▶ **本文**
ミック・フォーリー インタビューPART1 デスマッチの精神性――フミ斎藤のプロレス講座別冊WWEヒストリー第215回(1996年編)
1990年代前半、日本とアメリカのインディー・シーンで“デスマッチ王The King of Death Match”の異名をとどろかせたミック・フォーリー――当時のリングネームはカクタス・ジャック――がWWEと契約を交わしたのは1996年1月。フォーリー自身がデスマッチの精神性について語った、いまから21年まえのインタビューを再編集しておとどけする。(1995年9月取材)
――ご家族はあなたの“デスマッチ癖”をどうお考えなのですか?

▶ **データセットの内容**
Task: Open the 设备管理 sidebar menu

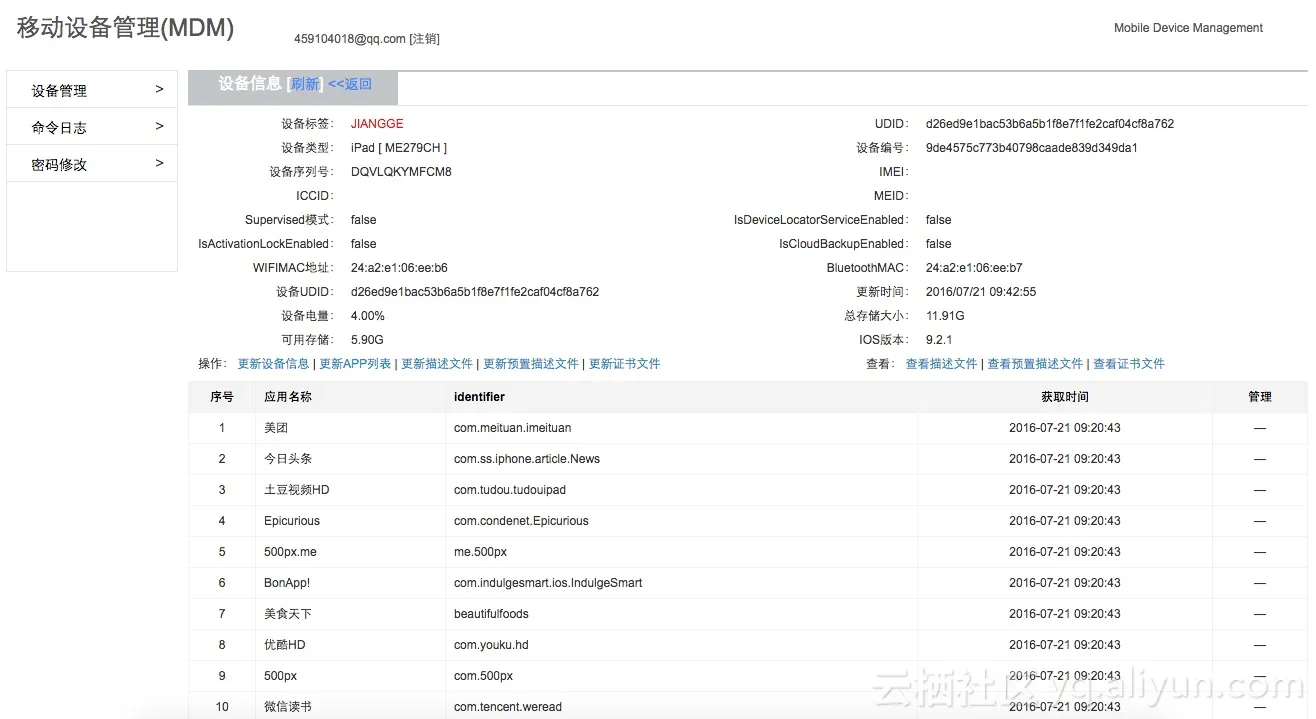Action: click(x=59, y=90)
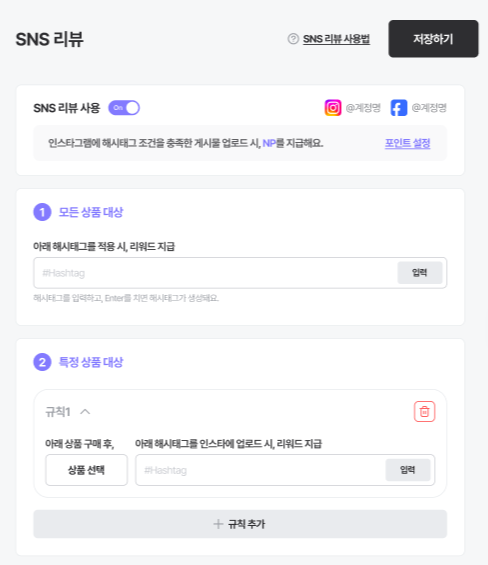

▶ **取り組む課題**
1. 本文の紹介文は、このインタビューを「いまから21年まえ」のものとしている。文中の注記は、その取材時期をいつと示しているか。
2. ミック・フォーリーのインタビュー本文を、最後の質問のあとから続けて書いてください。

▶ **解答例**
1. 1995年9月に取材したものだと示している。

2.
「画びょうデスマッチとか、有刺鉄線ボード・マッチとか、そういう試合のビデオはなるべくみせないようにしている。わたしが家にいないときは、おふくろがよくテレビ番組を録画しておいてくれるんだが、まあ、子ども向けの番組なんかだけどね、『ECWもいっしょに録っておこうか』といわれても、友だちがやってくれるからいいよ、といって断ることにしている。だから、日本の試合なんかなおさらみせられない。わたしの体に刻まれた無数の傷跡が十分に家族を苦しめているのだからね。それだけでバッド・イナフさ」
――やはり、ケガは家族を苦しめているのですね。
「川崎スタジアムでの試合(1995年8月20日)を終えて帰ってきたときは、親父がわたしをケネディ空港まで迎えに来た。“デスマッチ・トーナメント”のすぐあとだよ。わたしは、まずこの腕の傷をどうやって隠すかを必死になって考えた。家に着くと、リビングルームに入るなりワイフのコーレットがこうつぶやいたんだ。『なんか焦げ臭くない? 変ね、なにかしら』とね。火傷のことなんか知らないはずなのにね。父親が帰ったあと、わたしは彼女に焼けただれた右腕をそおっとみせた」
――“ざんげ”のようですね。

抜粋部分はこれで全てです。